Se considera creyente y, ¿en qué cree?
Creo en el milagro de la vida, en el infinito poder de transformación qué hay en cada ser. Creo en Dios (sin que tenga una religión específica), en la conciencia divina y en ese superior que ordena el universo en sabiduría perfecta y nos habla de diferentes maneras: a través de maestros, guías, la naturaleza, las personas, los momentos.

¿Qué ha significado ser la pionera en Colombia de la danza árabe?
Ha sido un gran regalo, amo lo que hago y lo hago con gran pasión y disciplina. Estamos preparando ahora “Sahar”, la versión 19 del Festival Internacional de danza oriental, Bollywood y fusión con 300 bailarinas en escena, en el Teatro Colón de Bogotá, celebrando 21 años de danza como Academia pionera en Colombia y el espectáculo más grande de América Latina. Es un gran desafío pero una aventura llena de magia, arte, color, estética y poder femenino. Nunca me imaginé que llegaríamos tan lejos como hemos llegado con la danza.

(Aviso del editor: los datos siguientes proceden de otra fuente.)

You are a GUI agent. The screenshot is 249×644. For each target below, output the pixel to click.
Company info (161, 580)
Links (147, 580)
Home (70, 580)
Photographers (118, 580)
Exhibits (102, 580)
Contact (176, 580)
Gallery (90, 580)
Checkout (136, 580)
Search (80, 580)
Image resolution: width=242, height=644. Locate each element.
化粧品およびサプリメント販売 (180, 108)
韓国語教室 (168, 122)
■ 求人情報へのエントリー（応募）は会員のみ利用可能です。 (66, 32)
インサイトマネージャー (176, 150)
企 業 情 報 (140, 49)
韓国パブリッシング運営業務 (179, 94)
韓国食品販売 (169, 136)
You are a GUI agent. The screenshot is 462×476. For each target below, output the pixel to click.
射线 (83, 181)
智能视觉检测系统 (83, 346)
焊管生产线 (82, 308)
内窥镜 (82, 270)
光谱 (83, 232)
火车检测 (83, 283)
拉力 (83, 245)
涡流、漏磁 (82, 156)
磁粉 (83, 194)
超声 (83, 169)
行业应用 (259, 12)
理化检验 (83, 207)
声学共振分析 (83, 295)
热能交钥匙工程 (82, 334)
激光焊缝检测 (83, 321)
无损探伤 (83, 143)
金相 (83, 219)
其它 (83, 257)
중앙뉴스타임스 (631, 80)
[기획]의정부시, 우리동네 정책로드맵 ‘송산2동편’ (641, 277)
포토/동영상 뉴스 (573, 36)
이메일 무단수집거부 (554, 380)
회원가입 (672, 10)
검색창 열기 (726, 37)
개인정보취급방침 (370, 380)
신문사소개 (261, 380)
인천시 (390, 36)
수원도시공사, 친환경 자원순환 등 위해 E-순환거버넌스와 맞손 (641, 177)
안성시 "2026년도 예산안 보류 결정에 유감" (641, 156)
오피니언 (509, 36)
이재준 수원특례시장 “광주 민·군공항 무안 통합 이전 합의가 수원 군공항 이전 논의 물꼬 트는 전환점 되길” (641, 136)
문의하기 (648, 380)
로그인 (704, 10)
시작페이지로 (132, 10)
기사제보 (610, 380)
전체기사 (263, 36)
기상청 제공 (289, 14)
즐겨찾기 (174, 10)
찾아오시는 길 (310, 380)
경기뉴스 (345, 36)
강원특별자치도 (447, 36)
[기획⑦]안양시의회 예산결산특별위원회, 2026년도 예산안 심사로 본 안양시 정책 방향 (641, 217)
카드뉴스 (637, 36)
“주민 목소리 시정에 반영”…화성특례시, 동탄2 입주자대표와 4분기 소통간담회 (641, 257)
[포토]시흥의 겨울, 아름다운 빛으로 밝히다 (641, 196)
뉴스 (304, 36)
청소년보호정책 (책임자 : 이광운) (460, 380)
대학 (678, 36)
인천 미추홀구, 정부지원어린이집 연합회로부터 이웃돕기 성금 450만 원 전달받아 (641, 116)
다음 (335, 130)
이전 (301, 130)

¿Una experiencia personal que le haya servido para crecer a nivel espiritual?
El papá de mi hijo Aswan murió de cáncer cuando él tenía 9 meses, fue una experiencia muy difícil pero también muy poderosa y profunda. Aprendí que lo único seguro en la vida es el cambio y la muerte es uno de ellos. Tuve que ayudarlo a terminar su vida y al mismo tiempo amamantar un bebé y salir adelante. 

Una experiencia donde entendí el verdadero significado del amor, el desapego y la fuerza interior. Esta experiencia fue de gran inspiración para escribir mi segundo libro. Hoy en día apoyo en mis consultas a personas en situación similar o viviendo duelos.